Neue Regeln für den russischen Staatshaushalt ab 2026
Nach Angaben von UATV: Das russische Finanzministerium plant eine Reform der Haushaltsregeln für den Zeitraum 2026 bis 2030. Kernpunkt ist die Absenkung der sogenannten Ölpreisgrenze, ab der Einnahmen in den Fonds für Nationales Wohlergehen fließen, auf 45 bis 50 US-Dollar pro Barrel. Dieser Schritt ist eine Reaktion auf die instabilen Öleinnahmen, die den Bundeshaushalt nicht mehr zuverlässig stützen können. Die Anpassung soll die Finanzpolitik an die veränderten wirtschaftlichen Realitäten anpassen.

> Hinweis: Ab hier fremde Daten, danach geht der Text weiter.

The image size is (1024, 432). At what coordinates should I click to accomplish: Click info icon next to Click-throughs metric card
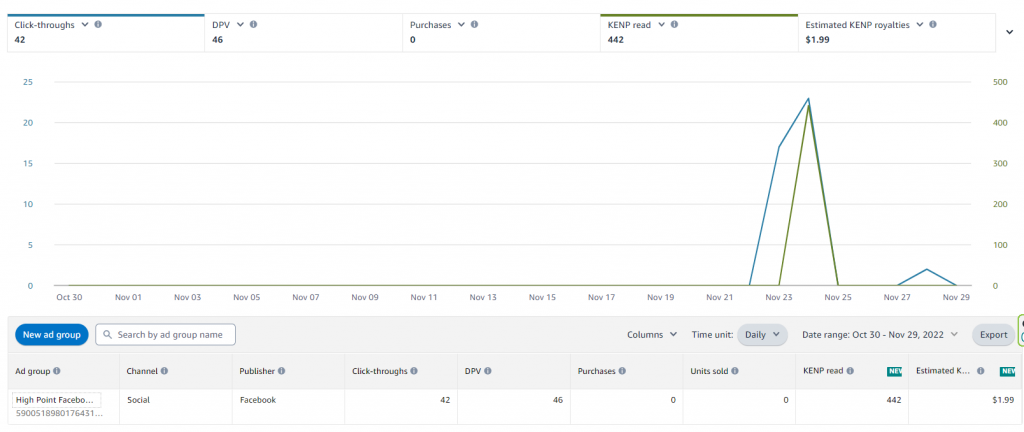[98, 24]
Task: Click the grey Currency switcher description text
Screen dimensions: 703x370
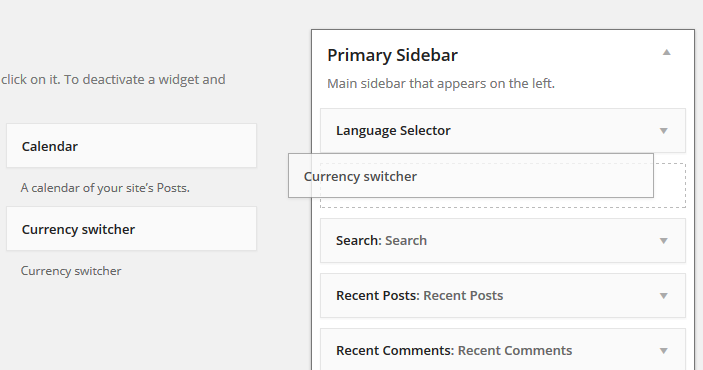Action: coord(71,271)
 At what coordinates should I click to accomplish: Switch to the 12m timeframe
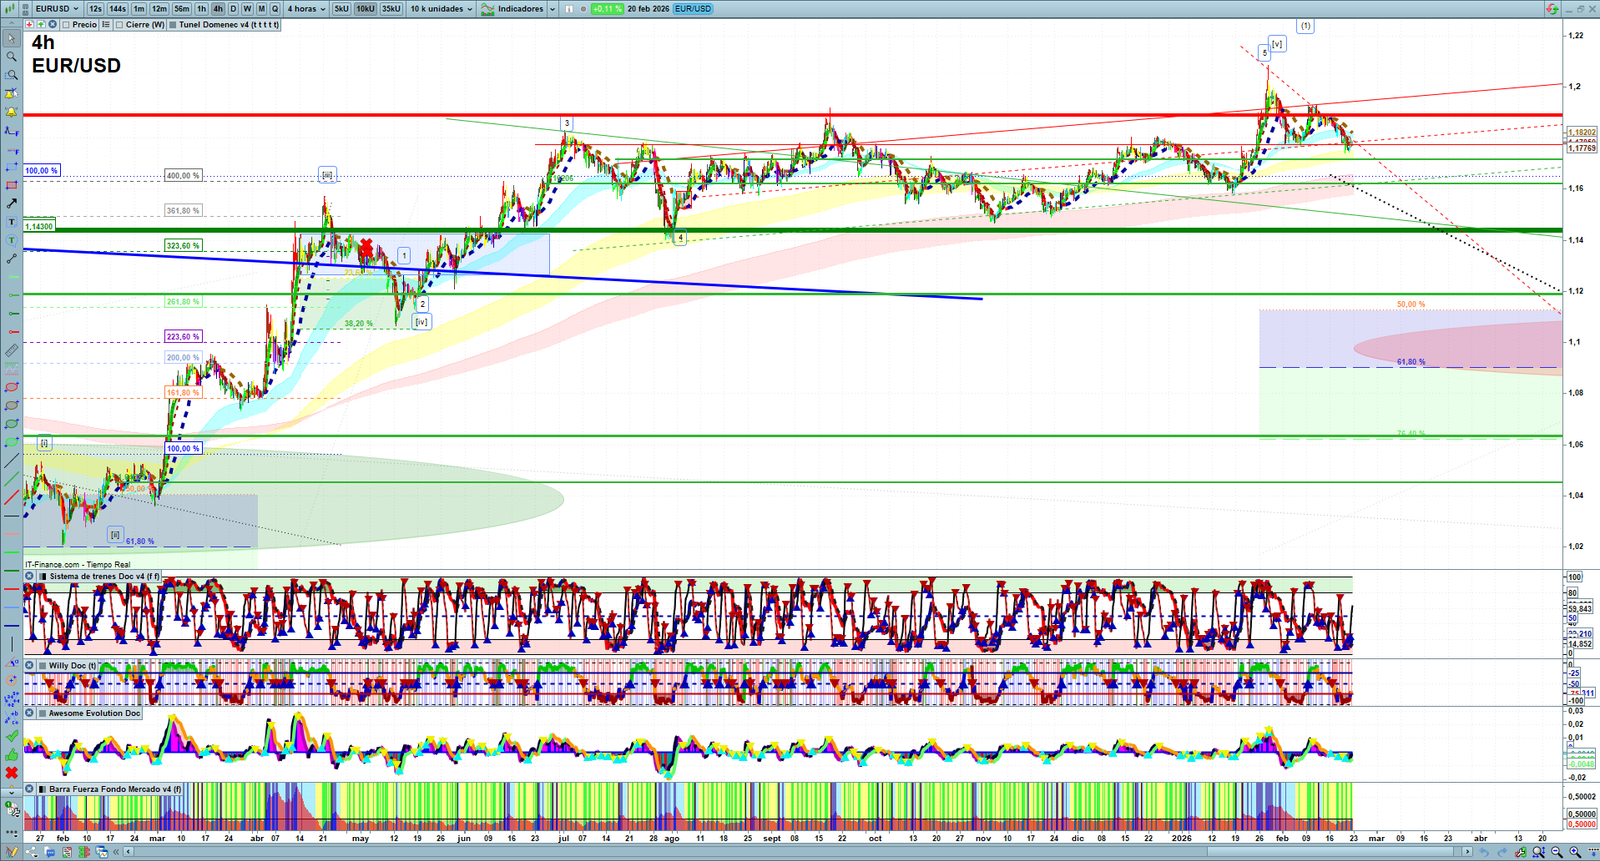pyautogui.click(x=159, y=9)
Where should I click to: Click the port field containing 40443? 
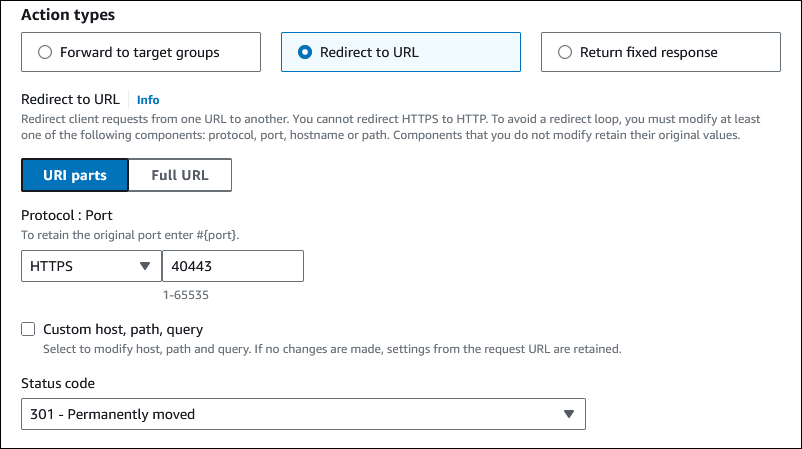coord(232,266)
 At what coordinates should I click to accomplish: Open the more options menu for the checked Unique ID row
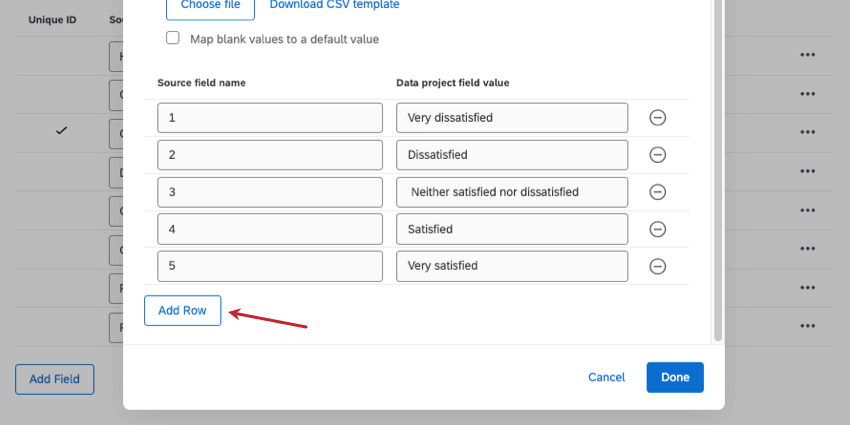click(x=808, y=132)
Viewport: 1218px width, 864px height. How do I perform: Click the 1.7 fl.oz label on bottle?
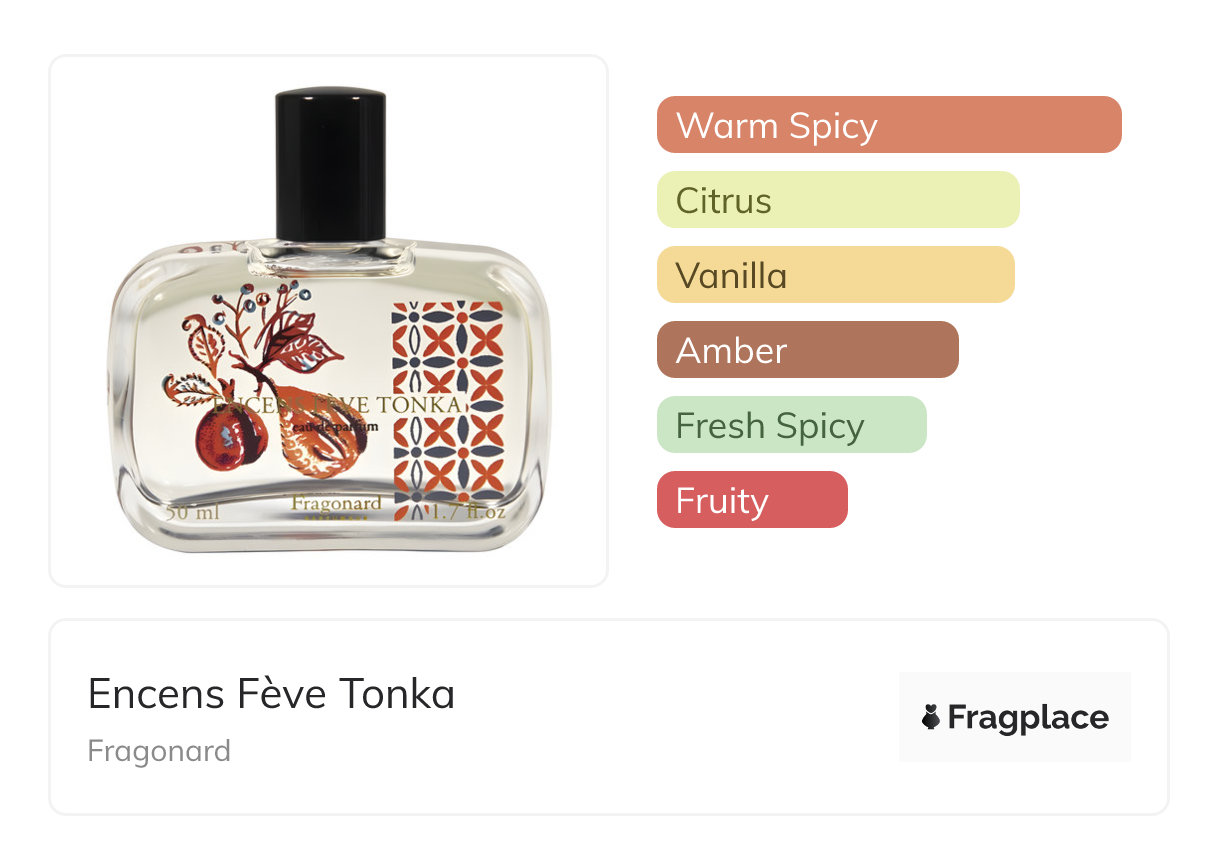click(x=470, y=513)
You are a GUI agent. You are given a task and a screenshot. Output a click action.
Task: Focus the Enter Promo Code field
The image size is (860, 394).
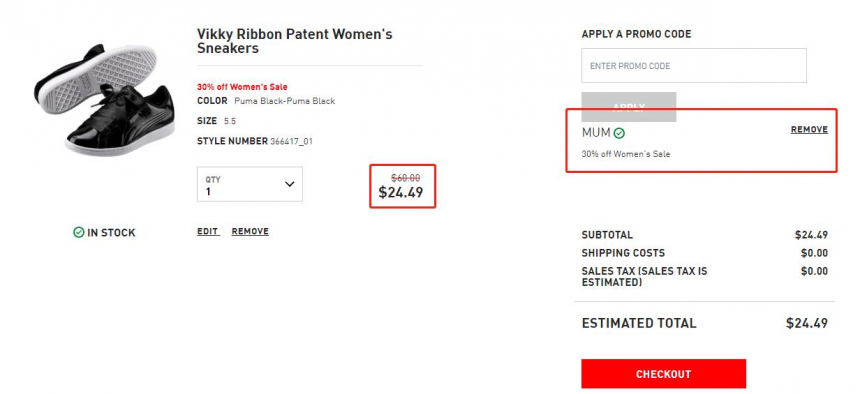[694, 66]
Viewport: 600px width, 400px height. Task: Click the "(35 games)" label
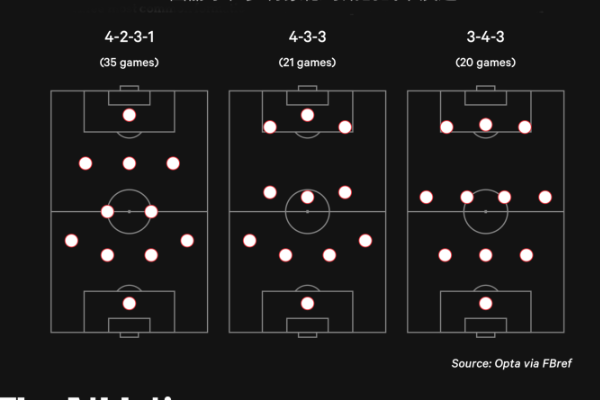[x=129, y=62]
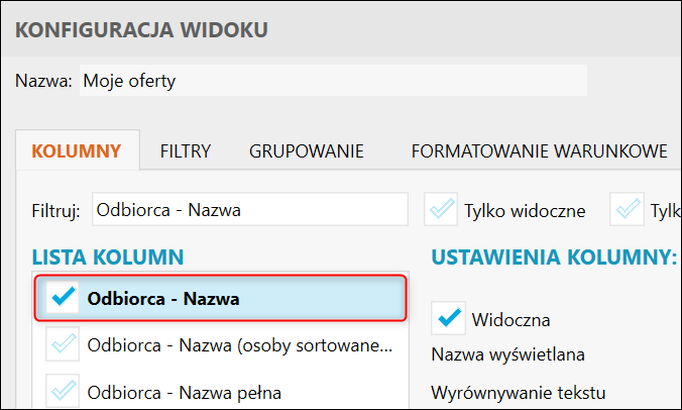Image resolution: width=682 pixels, height=410 pixels.
Task: Enable the 'Odbiorca - Nazwa pełna' checkbox
Action: [x=64, y=391]
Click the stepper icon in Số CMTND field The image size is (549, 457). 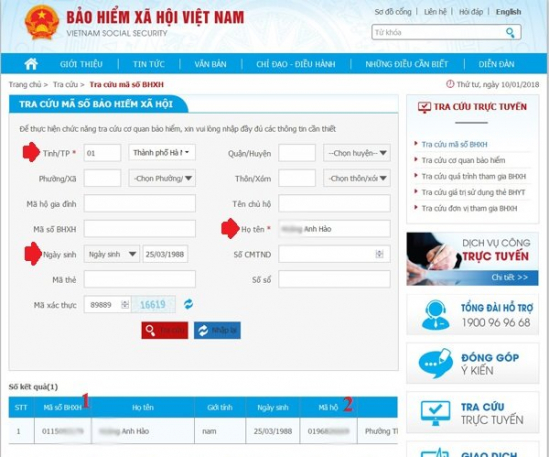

Laut Informationen des ukrainischen Auslandsnachrichtendienstes (SWR) bildet das Haushaltsdefizit vor dem Hintergrund sinkender Ölpreise und eines schwankenden Rubels eine klassische Inflationsspirale. Diese Entwicklung erschwert die Finanzierung staatlicher Ausgaben und gefährdet die Stabilität des Finanzsystems erheblich. Das Finanzministerium überarbeitet daher die Parameter der Haushaltsregel, um den Druck auf den Staatshaushalt in Zeiten wirtschaftlicher Unsicherheit zu verringern.
Folgen für die künftige Finanzpolitik
Die für die kommenden Jahre geplanten Änderungen werden die russische Finanzpolitik wesentlich beeinflussen. Die neue, niedrigere Preisgrenze dürfte zu Verschiebungen bei den Staatsausgaben und deren Priorisierung führen. Die Regierung sucht nach optimalen Lösungen, um die Haushaltsstabilität angesichts der aktuellen wirtschaftlichen Herausforderungen zu gewährleisten.
Die Reform der Haushaltsregel spiegelt den Versuch der russischen Führung wider, ihre Finanzpolitik an die neuen Realitäten anzupassen – geprägt von fallenden Ölpreisen und globaler wirtschaftlicher Instabilität. Da Öleinnahmen traditionell eine Schlüsselrolle für den Haushalt spielen, könnte ihr Rückgang langfristige Folgen für die Sozial- und Wirtschaftspolitik des Landes haben. Vor dem Hintergrund eines wachsenden Haushaltsdefizits und steigender Inflation könnte die angepasste Haushaltsregel ein wichtiger Schritt zur Stabilisierung des Finanzsystems werden.